Si annuncia irta di ostacoli la strada per le due riforme sui partiti politici attualmente all’esame della Camera: quella sui soli controlli dei bilanci dei partiti, e quella sull’ attuazione all’articolo 49 della Costituzione,

La proposta di legge A.C. 5123, ora all’esame della I Commissione affari costituzionali della Camera, introduce nuove disposizioni in materia di controllo dei bilanci dei partiti e dei movimenti politici, con l’obiettivo di garantire la trasparenza e la correttezza della gestione contabile.

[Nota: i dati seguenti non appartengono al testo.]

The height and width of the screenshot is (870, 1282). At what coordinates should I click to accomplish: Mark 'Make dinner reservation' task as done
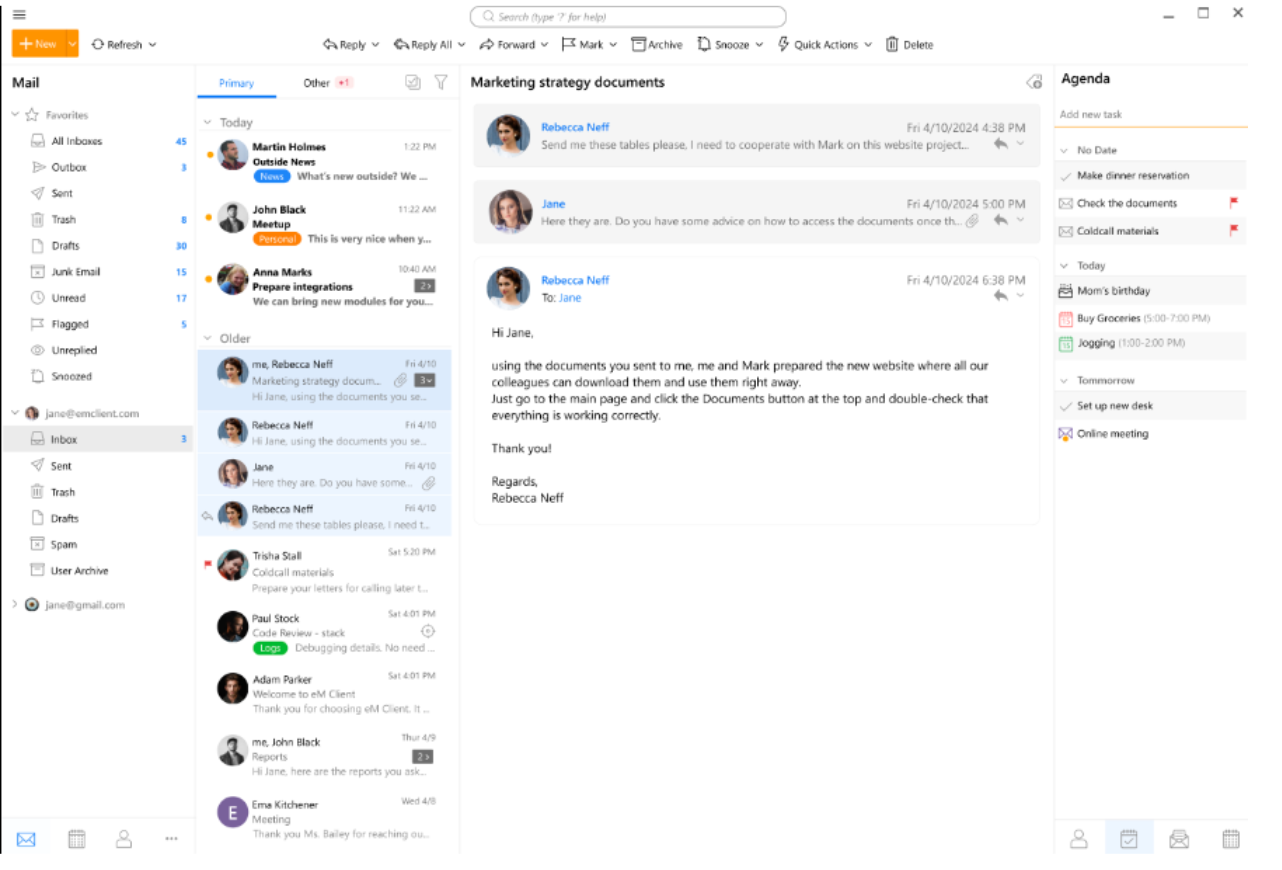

A questi fini, si prevede:


– l’obbligo di partiti e movimenti politici di sottoporre i bilanci al giudizio di società di revisione;

– il controllo dei bilanci da parte di una Commissione composta dai Presidenti della corte dei conti e del Consiglio di Stato e del Primo Presidente della Corte di Cassazione;

– l’obbligo di pubblicazione dei documenti di bilancio (anche in formato open data) sul sito internet del partito o del movimento e in apposita sezione del sito della Camera;

– l’abbassamento dell’importo (da 50 mila a 5 mila euro) al di sopra del quale è necessario dichiarare pubblicamente i contributi dei privati ai partiti.

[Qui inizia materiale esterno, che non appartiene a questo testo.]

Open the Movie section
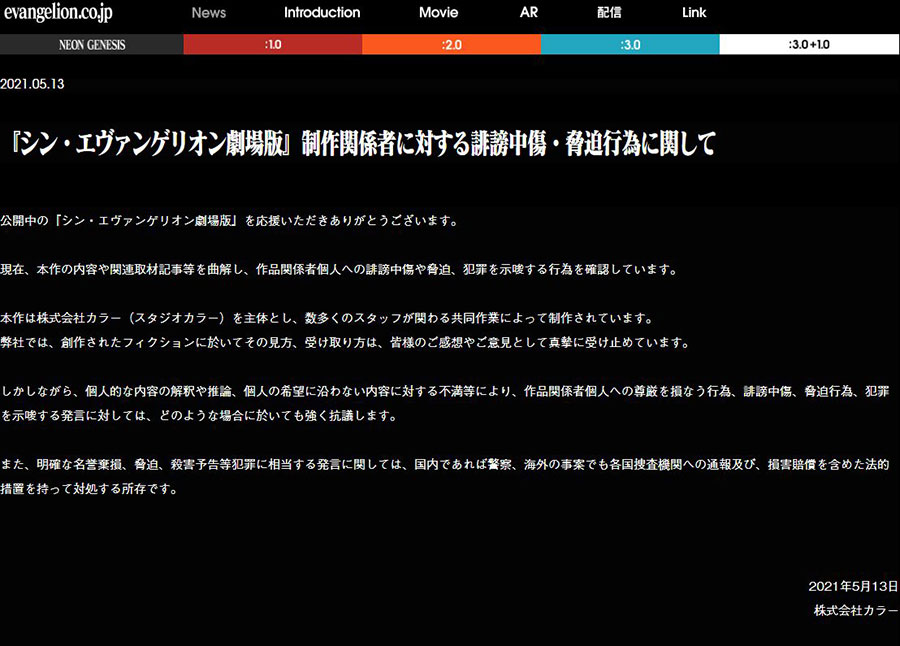The height and width of the screenshot is (646, 900). point(439,13)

Sul ddl, firmato dai tre leader di partito Alfano, Bersani e Casini, già nei giorni scorsi si era abbattuto lo stop circa l’esame in sede legislativa, che avrebbe accelerato notevolmente i tempi di approvazione. Adesso, a complicare ulteriormente l’iter di approvazione è invece il primo presidente della Corte di Cassazione Ernesto Lupo. Quest’ultimo, in una lettera indirizzata al presidente della Camera Fini letta in commissione e giudicata «condivisibile» dal vicepresidente del Csm Michele Vietti, esprime «perplessità» sul testo. Ma non solo. Il primo presidente della Suprema Corte chiede anche, per quattro ordini di motivi, di non essere coinvolto nella Commissione di controllo dei conti dei partiti. Prima di tutto, il compito della Commissione non sarebbe compatibile con le funzioni giurisdizionali della Cassazione. Poi, sarebbe complesso presentare ricorsi in Cassazione contro eventuali sanzioni, visto che è sulla base delle osservazioni della Commissione da lui composta che i presidenti delle Camere dovrebbero comminarle. Terzo, lui ha troppo poco tempo. Già fa parte del Csm e di quello militare. Quarto, il primo presidente della Cassazione non può essere subordinato al vertice della Corte di conti al quale toccherebbe il compito di coordinare i lavori. «Non è coerente con l’ordinamento vigente – scrive Lupo – prevedere una sovraordinazione» della Corte dei conti rispetto alla Suprema corte «preposta alla risoluzione dei conflitti tra le diverse giurisdizioni». E sarebbe proprio questa, si assicura in ambienti parlamentari, la ragione più «forte» che avrebbe portato Lupo sia a scrivere la lettera, sia a comunicare al Colle i propri dubbi quando venne resa nota la bozza dei tecnici. Quella stessa bozza che in un primo momento si cercò di presentare come emendamento al dl fiscale, ma che poi venne dichiarata inammissibile per estraneità di materia. Così, il testo di ‘ABC’ tornerà all’esame della commissione Affari Costituzionali da martedì prossimo, ma già si annunciano corposi emendamenti. Per recepire, sia alcune delle critiche dei tecnici della Camera, sia le osservazioni di Lupo.

Sulla riforma dell’art.49 Cost. la situazione è ancora più complessa. Per depositare un testo base definitivo si starebbe attendendo la proposta di legge del Pdl annunciata da Alfano. Ma non si profilano tempi brevi. Il termine fissato dall’ ufficio di presidenza della commissione è il 9 maggio. Ma non è detto, si avverte nel Pdl, «che non si ritardi di qualche altro giorno». Prendere una decisione come quella di riconoscere ai partiti personalità giuridica o tagliare davvero i finanziamenti (oltre al 30% deciso dal governo Berlusconi che entrerà in vigore nel 2013) non sembra cosa facile per i tre leader. Nonostante il pressing dei media. E nonostante questo potrebbe cambiare davvero la faccia della democrazia in Italia.